Il est tentant d'aller plus loin en bloquant d'autres répertoires WordPress, comme /wp-includes/ ou /wp-content/plugins/ : c'est une pratique aujourd'hui déconseillée, ces dossiers contenant souvent des scripts ou des feuilles de style nécessaires à l'affichage réel des pages. Mieux vaut s'en tenir à ce fichier minimal et laisser les robots explorer librement les ressources qui servent au rendu.
User-agent: *
Disallow: /wp-admin/
Allow: /wp-admin/admin-ajax.php
Sitemap: https://exemple.fr/sitemap_index.xmlSur WordPress, le plugin SEO installé permet le plus souvent d'éditer ce fichier directement depuis l'administration, sans toucher au code. Yoast SEO et Rank Math, deux des extensions les plus installées, proposent chacun un éditeur dédié.
Pour un accompagnement complet sur ce type de site, une agence SEO WordPress prend en charge cette configuration technique en plus du travail de contenu et de maillage.
Comment vérifier et tester son fichier robots.txt ?
La méthode la plus simple pour vérifier son fichier robots.txt reste de consulter directement l'adresse /robots.txt du domaine dans un navigateur. Pour un diagnostic plus poussé, Search Console propose un rapport dédié depuis que l'ancien testeur du fichier a été retiré, le 12 décembre 2023.

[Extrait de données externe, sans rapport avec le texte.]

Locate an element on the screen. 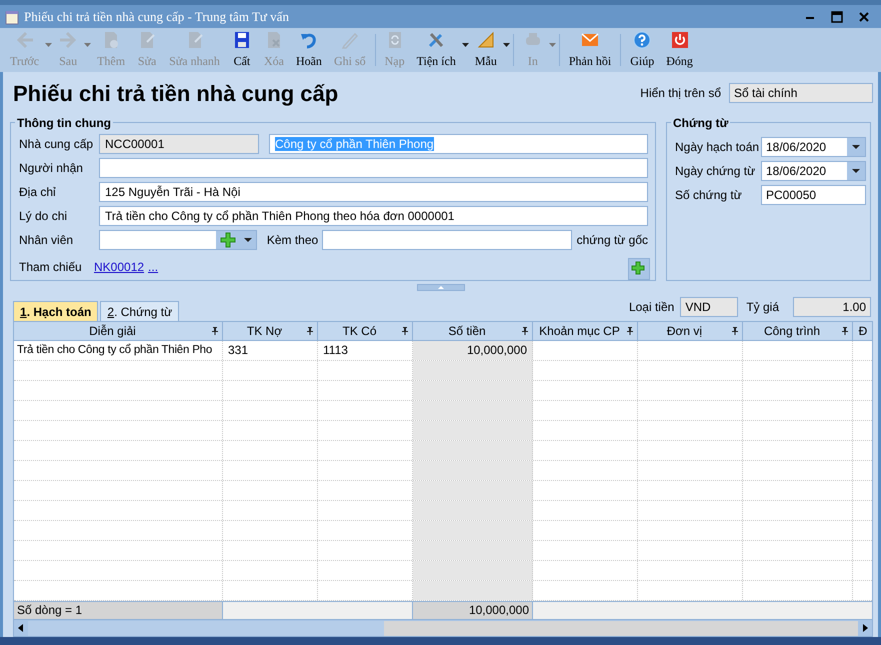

Ce rapport, accessible dans le menu Paramètres de Search Console, indique la date de dernière lecture du fichier par Google ainsi que les erreurs détectées. Pour vérifier si une URL précise est bloquée, c'est l'outil d'inspection d'URL qui a pris le relais de l'ancien testeur.
Un robots.txt propre ne suffit pas, à lui seul, à garantir que l'exploration et l'indexation d'un site racontent la même histoire. Un sitemap peut pointer vers des pages bloquées, une balise noindex peut contredire une ligne Allow, ou une redirection oubliée peut fausser tout le diagnostic. Un audit SEO vérifie ces éléments ensemble, plutôt qu'un seul fichier isolé.

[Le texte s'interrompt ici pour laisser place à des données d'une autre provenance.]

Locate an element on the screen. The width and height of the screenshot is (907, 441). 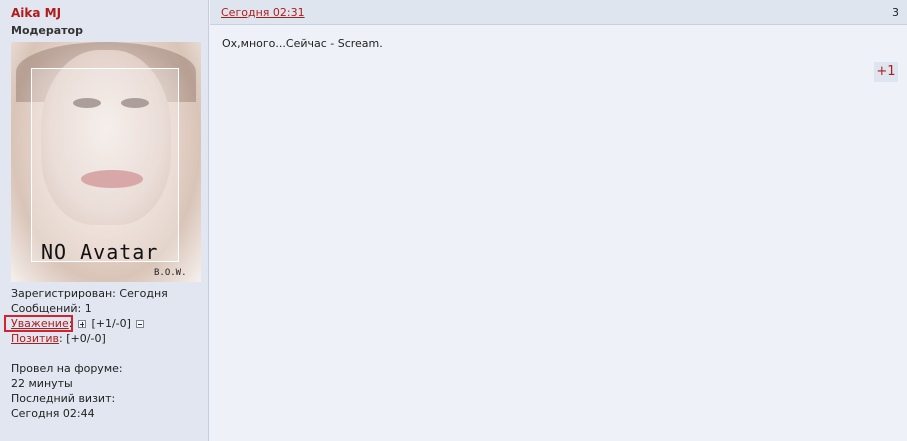
time-on-forum-value: 22 минуты is located at coordinates (42, 384).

Quelles sont les erreurs les plus fréquentes avec un robots.txt ?
Quatre erreurs reviennent le plus souvent : un Disallow: / laissé par oubli, des ressources CSS ou JS bloquées à tort, robots.txt pris pour un outil de confidentialité, et une ligne Sitemap oubliée.

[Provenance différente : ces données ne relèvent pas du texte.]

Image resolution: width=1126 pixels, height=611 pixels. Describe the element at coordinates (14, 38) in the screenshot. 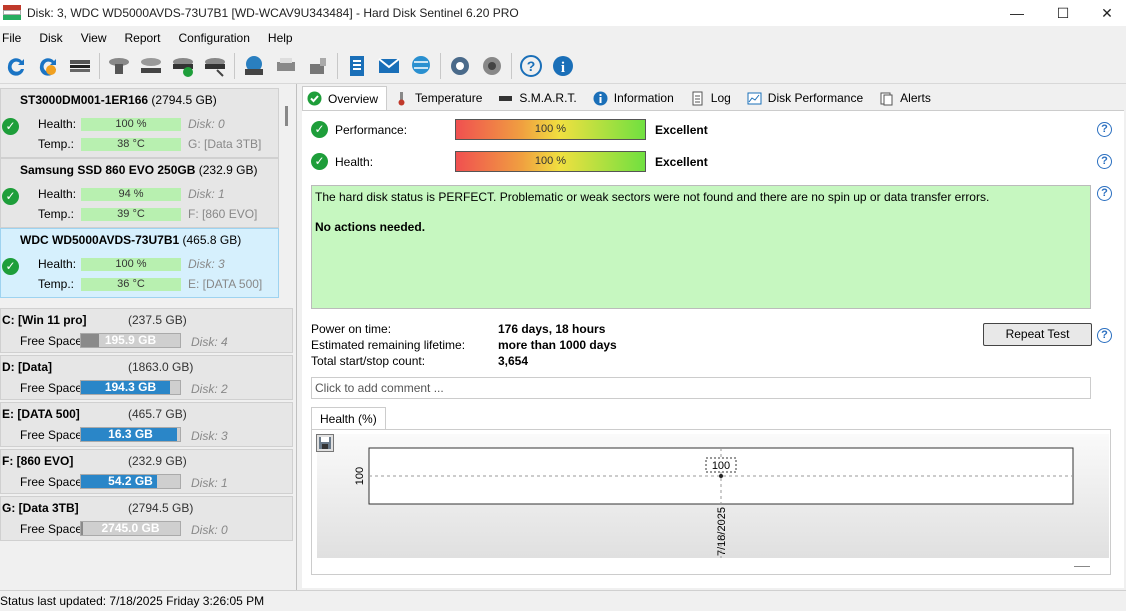

I see `menu-file: File` at that location.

| Erreur fréquente | Conséquence | Correction |
|---|---|---|
| Disallow: / laissé par erreur (reliquat d'un environnement de test ou de recette) | Bloque l'exploration de tout le site pour le robot ciblé | Vérifier le fichier après chaque mise en production, en particulier après une migration ou une bascule de recette vers la production |
| Bloquer des fichiers CSS ou JS nécessaires au rendu de la page | Google ne peut plus afficher la page comme un visiteur la voit, ce qui peut nuire à sa compréhension du contenu | Autoriser l'exploration de toutes les ressources nécessaires au rendu, même si elles se trouvent dans un dossier technique |
| Compter sur robots.txt pour protéger des données sensibles ou confidentielles | Robots.txt est un fichier public : n'importe qui peut consulter /robots.txt et voir ce qui y est listé comme interdit ; un robot malveillant peut l'ignorer purement et simplement | Utiliser une protection par mot de passe ou une authentification côté serveur pour tout contenu réellement sensible |
| Oublier la ligne Sitemap: | Un signal de découverte en moins pour les moteurs, notamment après une migration où l'ancien fichier n'est plus valide | Vérifier que la ligne Sitemap: pointe vers l'URL complète et à jour du sitemap actif |
Ces quatre erreurs partagent un point commun : elles se corrigent en quelques minutes une fois repérées, mais passent souvent inaperçues pendant des semaines, faute de vérification après une mise en production ou une migration.